Where the previous three movies were all building up this whole witches coven aspect, and the fact that they were building an army for something, this movie completely disregards that entire aspect to focus back solely on Toby and his singular goal, which it turns out was just to become human. And... that's it. At least, that's as far as this movie explains it. But to what end is this his goal? Is he brought to life in order to lead said army? But even if that's the case, to what means? What is the army's actual purpose? We can only speculate. And I'm not saying that the movie had to answer every question raised throughout the series. But that it chose to answer so few, and even left many go completely ignored, made for a pretty unsatisfying conclusion to an otherwise quite intriguing series of films.
So yeah, those are my thoughts on the series, and I have to say, overall, despite some of its hiccups along the way, I quite enjoyed the ride. I loved just how connected all of the movies are, and found discovering new information behind the gradually building myths behind the demon and the witches and such to be very interesting, and in many regards, well executed. There's actually a lot of attention to detail as far as continuity goes for the most part, which made for an overall satisfying watch, even if the ultimate conclusion in the end wasn't so satisfying itself.

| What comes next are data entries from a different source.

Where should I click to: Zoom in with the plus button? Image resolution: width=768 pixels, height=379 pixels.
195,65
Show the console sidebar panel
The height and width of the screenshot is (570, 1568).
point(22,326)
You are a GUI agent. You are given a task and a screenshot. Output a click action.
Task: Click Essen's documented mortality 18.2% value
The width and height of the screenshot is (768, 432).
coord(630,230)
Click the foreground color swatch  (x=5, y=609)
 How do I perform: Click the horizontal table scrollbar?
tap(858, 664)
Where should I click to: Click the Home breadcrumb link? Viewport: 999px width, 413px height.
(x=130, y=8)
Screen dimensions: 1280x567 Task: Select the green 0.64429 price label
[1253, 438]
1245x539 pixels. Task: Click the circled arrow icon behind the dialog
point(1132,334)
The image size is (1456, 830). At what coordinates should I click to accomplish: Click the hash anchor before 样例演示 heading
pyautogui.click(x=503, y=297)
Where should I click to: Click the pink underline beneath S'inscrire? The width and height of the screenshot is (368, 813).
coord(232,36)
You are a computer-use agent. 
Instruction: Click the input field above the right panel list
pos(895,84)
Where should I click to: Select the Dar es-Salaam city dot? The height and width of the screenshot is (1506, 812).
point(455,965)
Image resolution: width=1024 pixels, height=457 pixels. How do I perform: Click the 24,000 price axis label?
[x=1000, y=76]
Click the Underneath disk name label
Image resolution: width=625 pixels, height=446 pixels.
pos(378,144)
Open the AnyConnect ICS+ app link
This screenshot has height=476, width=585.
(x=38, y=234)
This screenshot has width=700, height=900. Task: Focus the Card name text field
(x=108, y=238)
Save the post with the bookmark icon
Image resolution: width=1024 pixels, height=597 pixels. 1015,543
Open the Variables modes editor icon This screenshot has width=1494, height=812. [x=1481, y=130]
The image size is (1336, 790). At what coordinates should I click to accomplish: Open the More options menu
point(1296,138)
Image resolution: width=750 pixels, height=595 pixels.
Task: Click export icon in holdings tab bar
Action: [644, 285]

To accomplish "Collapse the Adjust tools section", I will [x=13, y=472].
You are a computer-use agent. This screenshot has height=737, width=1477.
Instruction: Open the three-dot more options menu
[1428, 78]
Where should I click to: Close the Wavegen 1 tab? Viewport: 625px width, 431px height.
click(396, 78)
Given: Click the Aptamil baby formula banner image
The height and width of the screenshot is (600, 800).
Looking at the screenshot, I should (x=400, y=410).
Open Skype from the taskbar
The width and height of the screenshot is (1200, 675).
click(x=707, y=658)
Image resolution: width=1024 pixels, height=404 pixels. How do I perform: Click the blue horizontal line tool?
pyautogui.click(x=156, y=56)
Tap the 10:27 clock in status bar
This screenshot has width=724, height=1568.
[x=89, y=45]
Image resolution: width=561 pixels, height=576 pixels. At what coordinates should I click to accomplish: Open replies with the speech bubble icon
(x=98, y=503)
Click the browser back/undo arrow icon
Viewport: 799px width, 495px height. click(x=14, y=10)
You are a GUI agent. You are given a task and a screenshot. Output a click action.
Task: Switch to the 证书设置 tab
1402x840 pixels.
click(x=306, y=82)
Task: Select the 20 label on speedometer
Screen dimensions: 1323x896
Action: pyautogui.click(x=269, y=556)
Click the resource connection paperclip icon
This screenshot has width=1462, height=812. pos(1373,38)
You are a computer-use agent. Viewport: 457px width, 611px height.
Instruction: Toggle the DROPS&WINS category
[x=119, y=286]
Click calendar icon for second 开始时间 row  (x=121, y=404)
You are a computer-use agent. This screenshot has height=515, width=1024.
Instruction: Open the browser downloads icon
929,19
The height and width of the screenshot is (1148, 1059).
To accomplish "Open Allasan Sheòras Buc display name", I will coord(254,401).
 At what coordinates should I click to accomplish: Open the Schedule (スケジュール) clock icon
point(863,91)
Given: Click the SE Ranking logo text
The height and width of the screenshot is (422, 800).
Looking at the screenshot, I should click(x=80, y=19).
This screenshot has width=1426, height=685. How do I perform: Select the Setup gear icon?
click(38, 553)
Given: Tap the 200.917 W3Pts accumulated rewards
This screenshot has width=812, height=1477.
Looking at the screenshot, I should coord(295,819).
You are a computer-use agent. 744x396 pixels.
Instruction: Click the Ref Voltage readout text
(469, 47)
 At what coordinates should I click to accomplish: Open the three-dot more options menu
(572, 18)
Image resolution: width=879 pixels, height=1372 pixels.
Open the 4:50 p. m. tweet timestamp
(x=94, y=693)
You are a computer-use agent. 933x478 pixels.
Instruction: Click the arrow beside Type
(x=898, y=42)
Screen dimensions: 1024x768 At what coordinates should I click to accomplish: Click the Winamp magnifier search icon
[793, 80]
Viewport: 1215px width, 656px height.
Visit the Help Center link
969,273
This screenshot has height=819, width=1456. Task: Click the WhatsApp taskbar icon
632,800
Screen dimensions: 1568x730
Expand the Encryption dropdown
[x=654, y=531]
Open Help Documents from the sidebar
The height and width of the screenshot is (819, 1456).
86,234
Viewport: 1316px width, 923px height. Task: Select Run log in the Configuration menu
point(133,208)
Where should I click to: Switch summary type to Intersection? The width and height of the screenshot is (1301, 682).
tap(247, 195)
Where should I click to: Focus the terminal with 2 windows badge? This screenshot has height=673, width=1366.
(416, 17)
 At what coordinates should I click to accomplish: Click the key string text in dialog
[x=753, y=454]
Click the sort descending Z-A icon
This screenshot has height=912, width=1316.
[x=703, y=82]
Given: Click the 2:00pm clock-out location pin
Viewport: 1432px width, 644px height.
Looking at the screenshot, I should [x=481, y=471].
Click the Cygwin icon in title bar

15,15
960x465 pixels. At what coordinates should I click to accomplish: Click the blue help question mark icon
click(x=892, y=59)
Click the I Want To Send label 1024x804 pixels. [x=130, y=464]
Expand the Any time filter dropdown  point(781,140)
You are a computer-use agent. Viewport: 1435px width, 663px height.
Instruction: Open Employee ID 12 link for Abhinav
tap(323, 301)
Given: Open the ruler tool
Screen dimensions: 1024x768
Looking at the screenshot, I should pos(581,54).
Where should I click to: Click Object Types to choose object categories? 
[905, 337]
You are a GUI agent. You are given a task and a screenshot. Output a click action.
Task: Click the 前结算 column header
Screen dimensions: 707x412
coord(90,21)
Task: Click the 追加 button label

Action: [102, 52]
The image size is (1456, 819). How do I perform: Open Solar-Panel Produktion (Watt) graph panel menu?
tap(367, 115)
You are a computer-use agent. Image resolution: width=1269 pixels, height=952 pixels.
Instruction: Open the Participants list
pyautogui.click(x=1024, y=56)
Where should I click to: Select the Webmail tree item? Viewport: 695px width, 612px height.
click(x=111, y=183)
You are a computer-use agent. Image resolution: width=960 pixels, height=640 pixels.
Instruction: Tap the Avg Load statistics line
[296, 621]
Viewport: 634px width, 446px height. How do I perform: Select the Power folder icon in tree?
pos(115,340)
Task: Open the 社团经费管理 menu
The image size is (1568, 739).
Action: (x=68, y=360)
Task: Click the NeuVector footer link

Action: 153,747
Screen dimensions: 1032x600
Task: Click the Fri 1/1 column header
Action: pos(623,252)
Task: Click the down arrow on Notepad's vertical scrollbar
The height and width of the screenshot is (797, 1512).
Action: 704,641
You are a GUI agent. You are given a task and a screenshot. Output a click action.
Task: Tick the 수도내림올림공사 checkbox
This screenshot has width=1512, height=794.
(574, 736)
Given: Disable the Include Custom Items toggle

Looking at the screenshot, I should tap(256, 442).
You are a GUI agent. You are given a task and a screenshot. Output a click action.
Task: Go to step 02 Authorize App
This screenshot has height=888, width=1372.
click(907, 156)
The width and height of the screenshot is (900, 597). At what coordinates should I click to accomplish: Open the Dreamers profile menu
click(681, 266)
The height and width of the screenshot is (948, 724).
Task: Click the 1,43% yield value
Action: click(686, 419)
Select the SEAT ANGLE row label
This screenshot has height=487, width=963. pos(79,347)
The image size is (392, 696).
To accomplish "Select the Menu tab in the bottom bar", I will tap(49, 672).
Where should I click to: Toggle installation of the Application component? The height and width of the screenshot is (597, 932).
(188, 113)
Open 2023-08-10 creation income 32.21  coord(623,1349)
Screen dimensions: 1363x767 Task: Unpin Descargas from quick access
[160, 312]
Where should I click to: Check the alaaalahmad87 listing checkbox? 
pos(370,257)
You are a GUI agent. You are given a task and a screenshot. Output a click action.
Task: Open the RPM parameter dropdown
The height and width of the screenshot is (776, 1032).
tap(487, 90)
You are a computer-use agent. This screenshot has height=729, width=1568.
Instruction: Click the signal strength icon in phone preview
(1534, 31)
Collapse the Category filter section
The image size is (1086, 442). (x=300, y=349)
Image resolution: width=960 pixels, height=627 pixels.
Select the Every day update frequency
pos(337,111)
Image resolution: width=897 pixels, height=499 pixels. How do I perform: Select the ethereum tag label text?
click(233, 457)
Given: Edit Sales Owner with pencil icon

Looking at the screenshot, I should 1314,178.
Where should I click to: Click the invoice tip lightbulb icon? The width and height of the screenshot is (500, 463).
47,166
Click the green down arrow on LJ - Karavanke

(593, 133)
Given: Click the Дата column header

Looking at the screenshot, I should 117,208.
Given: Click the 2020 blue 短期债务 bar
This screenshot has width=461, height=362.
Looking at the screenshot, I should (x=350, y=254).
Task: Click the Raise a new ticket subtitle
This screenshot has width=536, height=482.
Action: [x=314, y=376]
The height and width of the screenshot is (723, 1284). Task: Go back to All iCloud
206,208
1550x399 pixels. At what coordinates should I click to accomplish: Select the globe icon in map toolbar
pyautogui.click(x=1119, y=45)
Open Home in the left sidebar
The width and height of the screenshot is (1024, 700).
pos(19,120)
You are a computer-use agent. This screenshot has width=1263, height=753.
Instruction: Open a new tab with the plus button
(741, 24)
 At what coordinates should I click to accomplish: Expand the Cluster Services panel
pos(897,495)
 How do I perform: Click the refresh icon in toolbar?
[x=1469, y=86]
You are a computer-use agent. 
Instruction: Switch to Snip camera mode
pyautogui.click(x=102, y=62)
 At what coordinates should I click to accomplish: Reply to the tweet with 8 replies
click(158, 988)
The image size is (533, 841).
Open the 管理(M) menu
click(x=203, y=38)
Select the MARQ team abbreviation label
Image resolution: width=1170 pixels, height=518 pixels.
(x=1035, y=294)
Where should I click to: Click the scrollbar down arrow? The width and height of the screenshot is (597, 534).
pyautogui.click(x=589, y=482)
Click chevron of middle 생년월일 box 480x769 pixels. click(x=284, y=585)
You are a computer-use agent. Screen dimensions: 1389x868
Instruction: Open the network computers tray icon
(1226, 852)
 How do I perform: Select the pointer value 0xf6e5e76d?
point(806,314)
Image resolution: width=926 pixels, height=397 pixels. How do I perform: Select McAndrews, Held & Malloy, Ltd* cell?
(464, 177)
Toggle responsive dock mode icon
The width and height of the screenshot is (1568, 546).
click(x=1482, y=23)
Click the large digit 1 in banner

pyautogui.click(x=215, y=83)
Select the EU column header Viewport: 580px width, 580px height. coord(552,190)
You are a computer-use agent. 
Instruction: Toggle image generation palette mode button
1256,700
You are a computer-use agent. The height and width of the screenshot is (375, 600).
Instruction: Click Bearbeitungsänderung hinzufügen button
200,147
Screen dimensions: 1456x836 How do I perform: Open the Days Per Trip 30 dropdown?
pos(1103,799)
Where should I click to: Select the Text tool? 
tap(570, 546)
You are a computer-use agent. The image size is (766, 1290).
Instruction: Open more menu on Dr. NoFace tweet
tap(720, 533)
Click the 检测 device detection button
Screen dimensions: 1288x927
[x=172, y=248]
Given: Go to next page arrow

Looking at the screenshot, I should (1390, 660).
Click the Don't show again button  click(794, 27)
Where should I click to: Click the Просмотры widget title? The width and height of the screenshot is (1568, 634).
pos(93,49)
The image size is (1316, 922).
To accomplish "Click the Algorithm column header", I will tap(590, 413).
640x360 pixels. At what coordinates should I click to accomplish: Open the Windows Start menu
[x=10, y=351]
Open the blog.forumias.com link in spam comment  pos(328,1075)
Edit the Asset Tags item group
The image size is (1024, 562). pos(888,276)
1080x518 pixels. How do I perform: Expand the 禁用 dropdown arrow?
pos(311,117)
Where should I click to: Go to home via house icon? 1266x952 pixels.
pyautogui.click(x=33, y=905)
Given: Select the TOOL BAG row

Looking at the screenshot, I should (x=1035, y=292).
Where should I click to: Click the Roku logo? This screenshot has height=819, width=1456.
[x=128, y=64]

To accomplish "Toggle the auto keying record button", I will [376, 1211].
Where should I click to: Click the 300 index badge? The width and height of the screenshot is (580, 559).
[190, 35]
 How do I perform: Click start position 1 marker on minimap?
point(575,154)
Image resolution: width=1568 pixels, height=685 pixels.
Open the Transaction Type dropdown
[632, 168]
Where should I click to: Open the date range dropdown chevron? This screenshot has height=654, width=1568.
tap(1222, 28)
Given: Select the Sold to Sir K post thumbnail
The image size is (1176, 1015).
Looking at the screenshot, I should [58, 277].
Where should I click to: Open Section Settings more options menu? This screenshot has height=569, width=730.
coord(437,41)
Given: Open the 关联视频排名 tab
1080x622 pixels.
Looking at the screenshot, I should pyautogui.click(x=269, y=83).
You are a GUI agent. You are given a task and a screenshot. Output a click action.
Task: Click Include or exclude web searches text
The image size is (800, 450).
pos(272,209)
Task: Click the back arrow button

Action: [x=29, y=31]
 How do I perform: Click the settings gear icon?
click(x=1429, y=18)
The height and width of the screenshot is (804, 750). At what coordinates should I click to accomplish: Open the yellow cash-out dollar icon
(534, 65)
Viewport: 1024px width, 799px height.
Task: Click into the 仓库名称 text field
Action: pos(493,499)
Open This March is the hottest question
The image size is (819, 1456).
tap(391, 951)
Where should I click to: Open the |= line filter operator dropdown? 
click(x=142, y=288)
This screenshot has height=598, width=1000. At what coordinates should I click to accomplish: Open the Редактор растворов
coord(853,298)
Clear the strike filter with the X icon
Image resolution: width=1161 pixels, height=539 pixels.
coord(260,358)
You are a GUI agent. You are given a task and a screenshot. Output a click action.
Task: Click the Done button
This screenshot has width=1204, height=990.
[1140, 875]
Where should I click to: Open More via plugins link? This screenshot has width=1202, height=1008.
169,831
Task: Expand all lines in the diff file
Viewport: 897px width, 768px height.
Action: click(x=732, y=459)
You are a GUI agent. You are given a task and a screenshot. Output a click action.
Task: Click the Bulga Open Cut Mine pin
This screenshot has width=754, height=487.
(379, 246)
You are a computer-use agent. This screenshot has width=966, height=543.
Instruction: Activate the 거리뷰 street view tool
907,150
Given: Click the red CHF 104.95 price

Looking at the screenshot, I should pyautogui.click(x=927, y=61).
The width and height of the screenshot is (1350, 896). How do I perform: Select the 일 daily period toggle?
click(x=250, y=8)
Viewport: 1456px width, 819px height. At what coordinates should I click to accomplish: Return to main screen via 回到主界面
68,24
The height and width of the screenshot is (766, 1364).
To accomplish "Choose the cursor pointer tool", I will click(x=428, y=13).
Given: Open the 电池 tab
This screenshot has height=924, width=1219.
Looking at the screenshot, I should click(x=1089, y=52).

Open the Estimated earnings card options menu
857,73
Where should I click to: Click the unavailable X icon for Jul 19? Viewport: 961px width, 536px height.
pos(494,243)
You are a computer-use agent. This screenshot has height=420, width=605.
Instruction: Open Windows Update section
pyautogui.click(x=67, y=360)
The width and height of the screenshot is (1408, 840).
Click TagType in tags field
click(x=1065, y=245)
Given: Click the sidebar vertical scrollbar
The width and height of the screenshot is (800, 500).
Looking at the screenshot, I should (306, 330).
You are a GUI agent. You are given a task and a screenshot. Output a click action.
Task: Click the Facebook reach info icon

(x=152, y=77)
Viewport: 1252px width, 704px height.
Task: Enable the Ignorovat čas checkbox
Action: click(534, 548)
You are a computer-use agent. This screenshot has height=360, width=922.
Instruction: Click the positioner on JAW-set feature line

But yeah, it's interesting how going back and watching those first three movies so drastically changed my stance on the series. Where before I wrote it all off as being pretty dumb yet fun, now I can see that the series actually started off quite smart with its smaller beginnings, reaching its peak with the third installment, and only after that point started to get a bit too big for its own good, where some of the filmmakers struggled to keep a nice, coherent balance. I can definitely see where some people are coming from with their harsher criticisms of the later films, though I still would personally say that some people may be a bit too harsh on this series at times. All in all, it was fun, and left me with a lot to discuss, so I was left pretty impressed by enough of what I saw to say that it was worth it. And I don't know where they would go from here, what with Toby being human now and all, but I honestly wouldn't mind seeing one more shot at a more conclusive finale that could more fully tie together all the major aspects introduced in the series, and to what ends the master plan was ultimately leading to. But I'm not holding my breath on that.